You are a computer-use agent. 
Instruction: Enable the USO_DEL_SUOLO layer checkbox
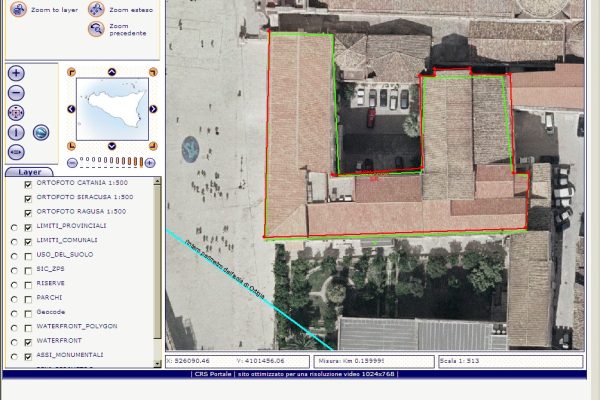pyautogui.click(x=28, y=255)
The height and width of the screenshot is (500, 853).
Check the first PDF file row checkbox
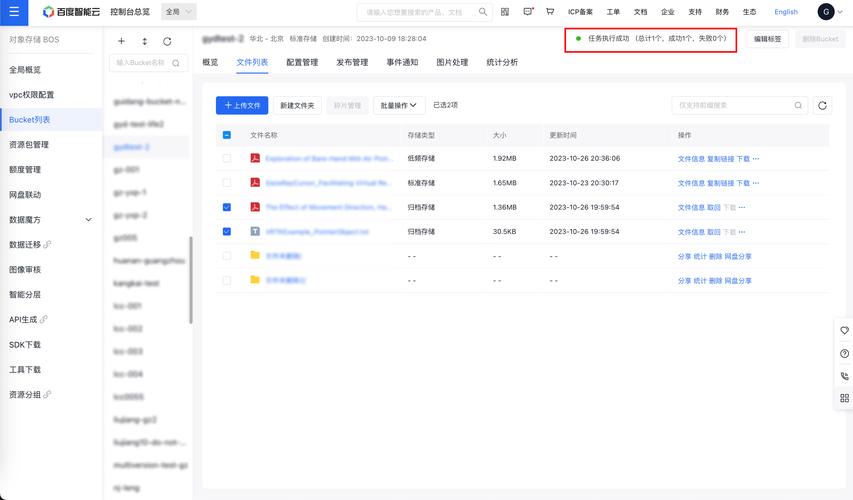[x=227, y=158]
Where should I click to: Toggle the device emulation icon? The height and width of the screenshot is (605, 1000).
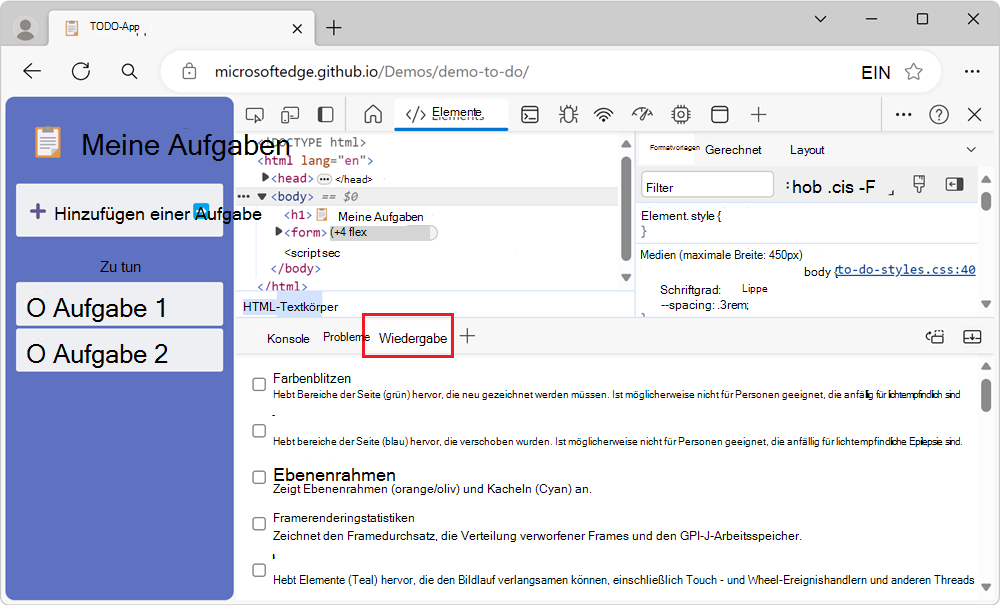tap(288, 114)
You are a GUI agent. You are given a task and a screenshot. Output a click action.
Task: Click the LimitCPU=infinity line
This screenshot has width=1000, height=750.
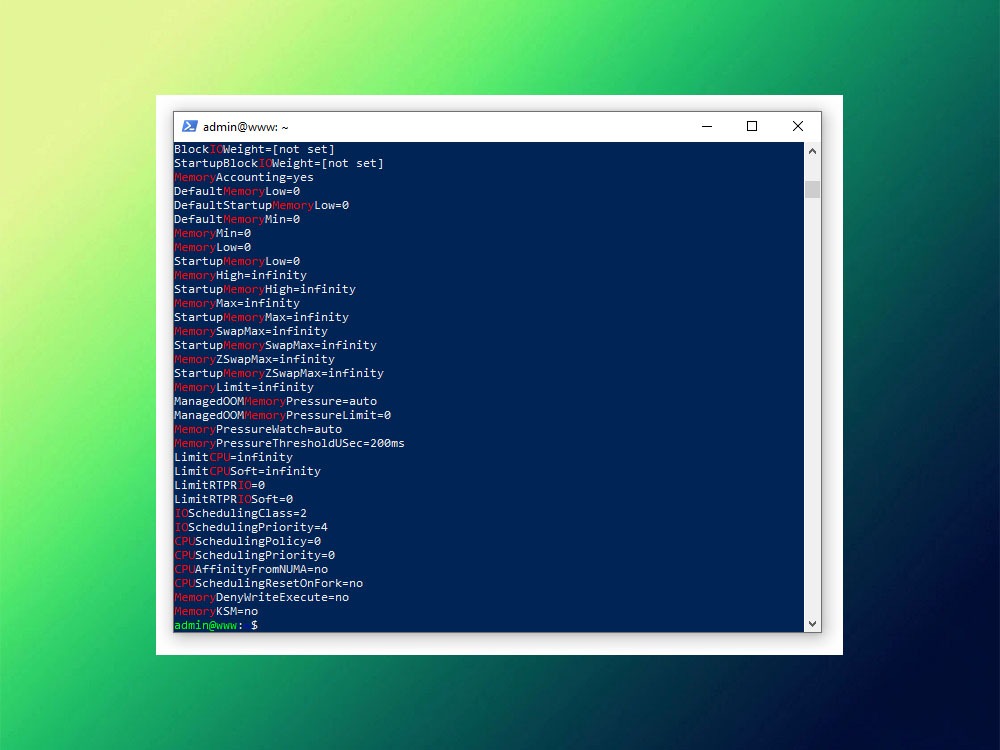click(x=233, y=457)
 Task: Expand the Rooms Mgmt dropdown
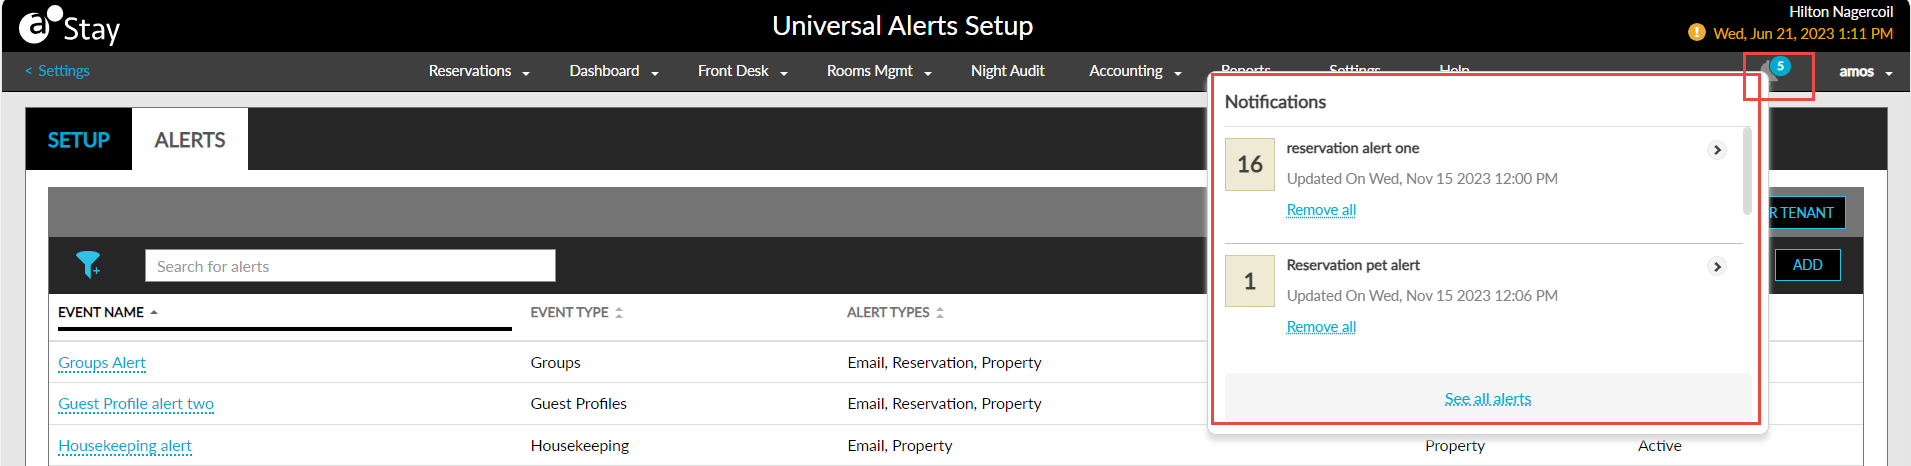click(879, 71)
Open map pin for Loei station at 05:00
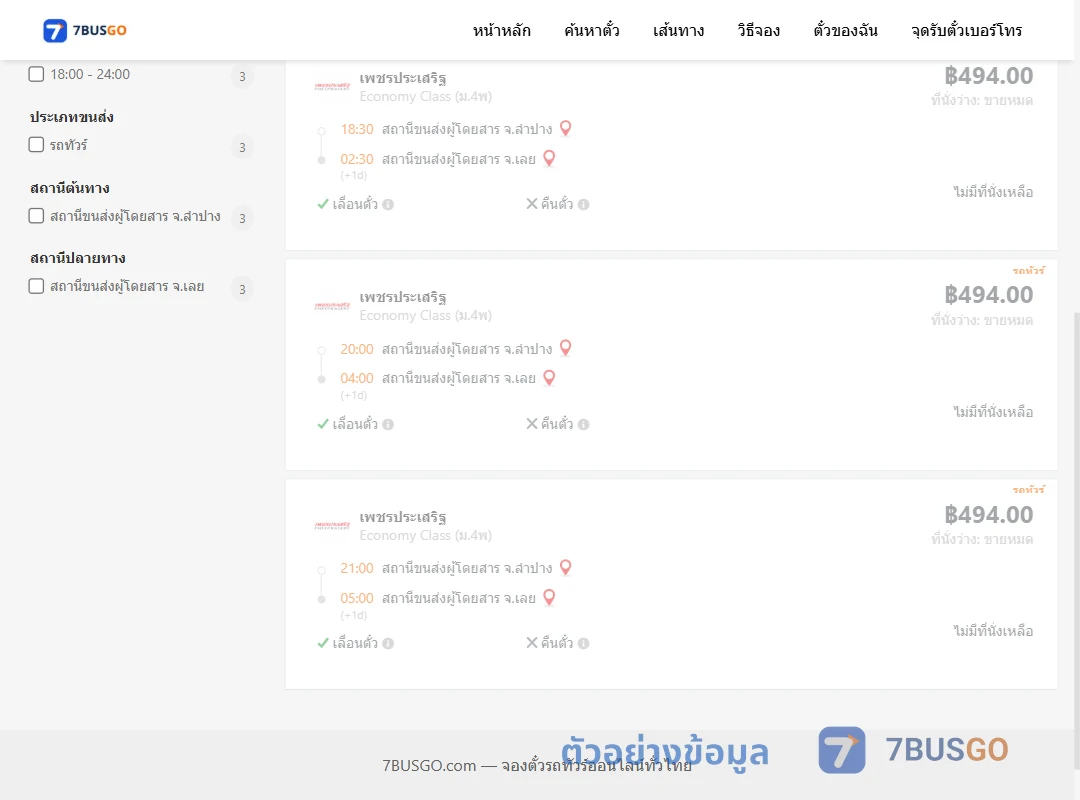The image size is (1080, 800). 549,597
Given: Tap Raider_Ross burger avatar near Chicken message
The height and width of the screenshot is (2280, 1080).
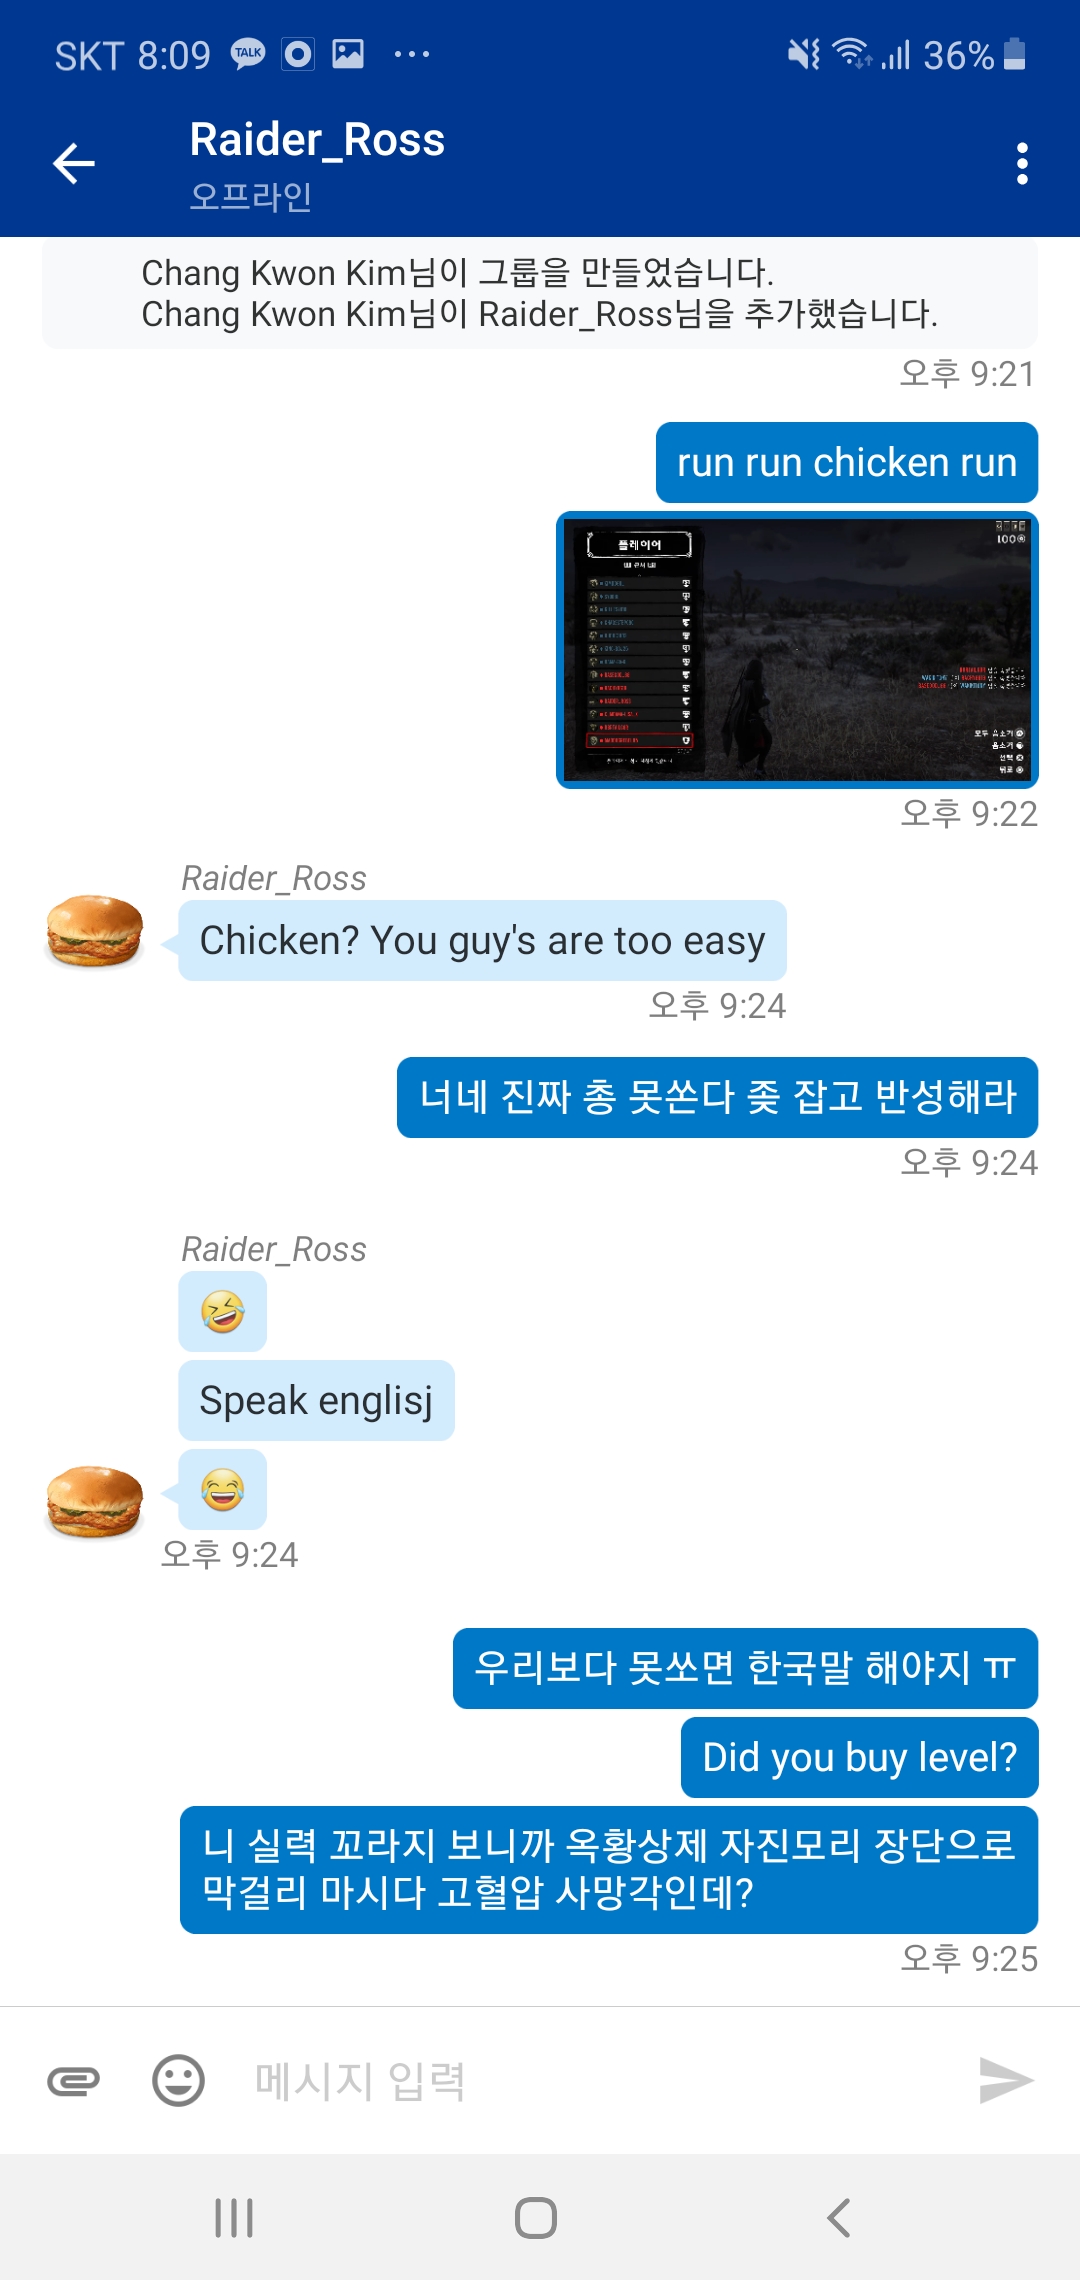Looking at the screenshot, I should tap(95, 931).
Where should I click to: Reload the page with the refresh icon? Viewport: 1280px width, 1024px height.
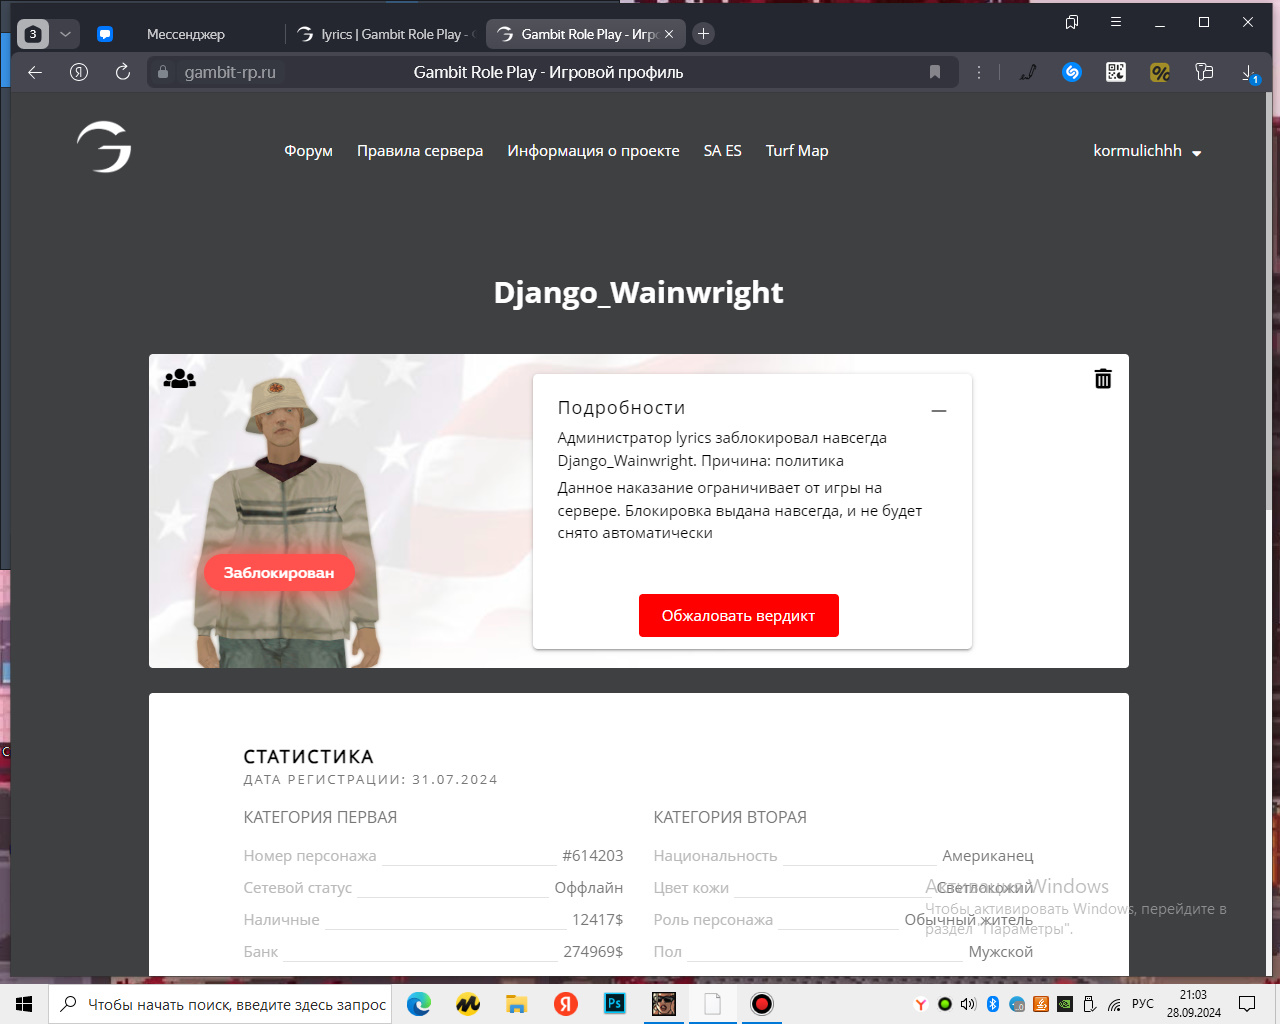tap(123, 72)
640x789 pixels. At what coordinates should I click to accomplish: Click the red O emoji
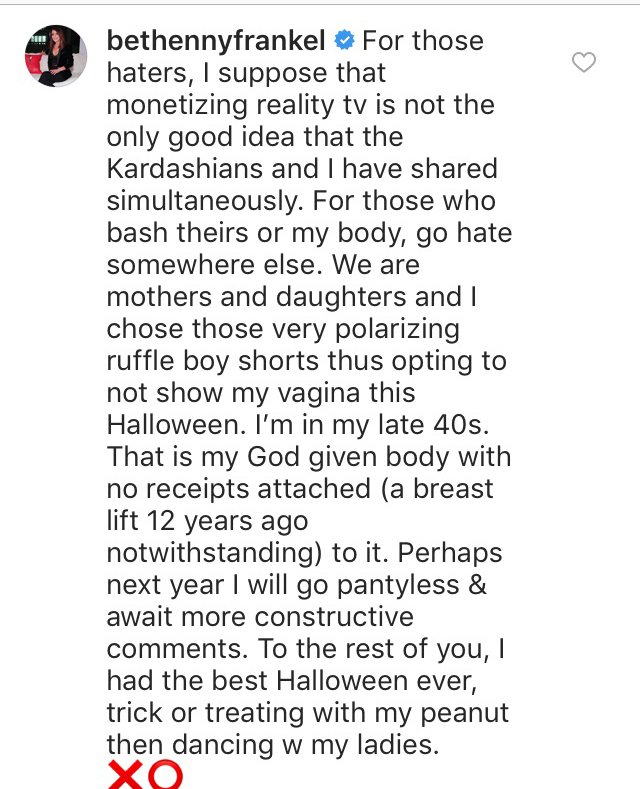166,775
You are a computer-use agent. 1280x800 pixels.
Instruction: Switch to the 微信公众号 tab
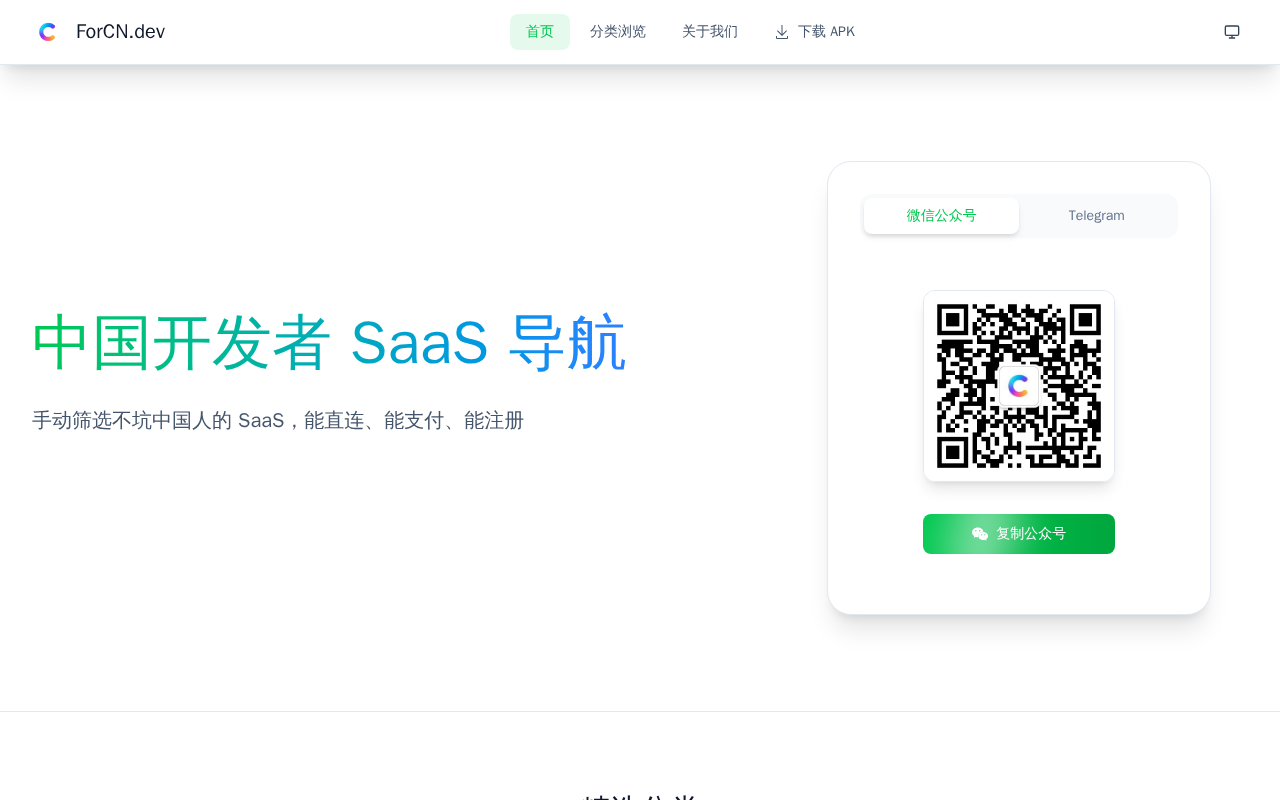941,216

::::::::

* **Exercise aim**
To complete this exercise, repeat exactly the lines above from the one holding "640x789 pixels. At" to the end of the listing, both included, and leave the pictures out.

* **Output of the task**
640x789 pixels. At what coordinates should I click to accomplish: Click the red O emoji
166,775
You are a computer-use agent. 1280x800 pixels.
Instruction: Switch to the 微信公众号 tab
941,216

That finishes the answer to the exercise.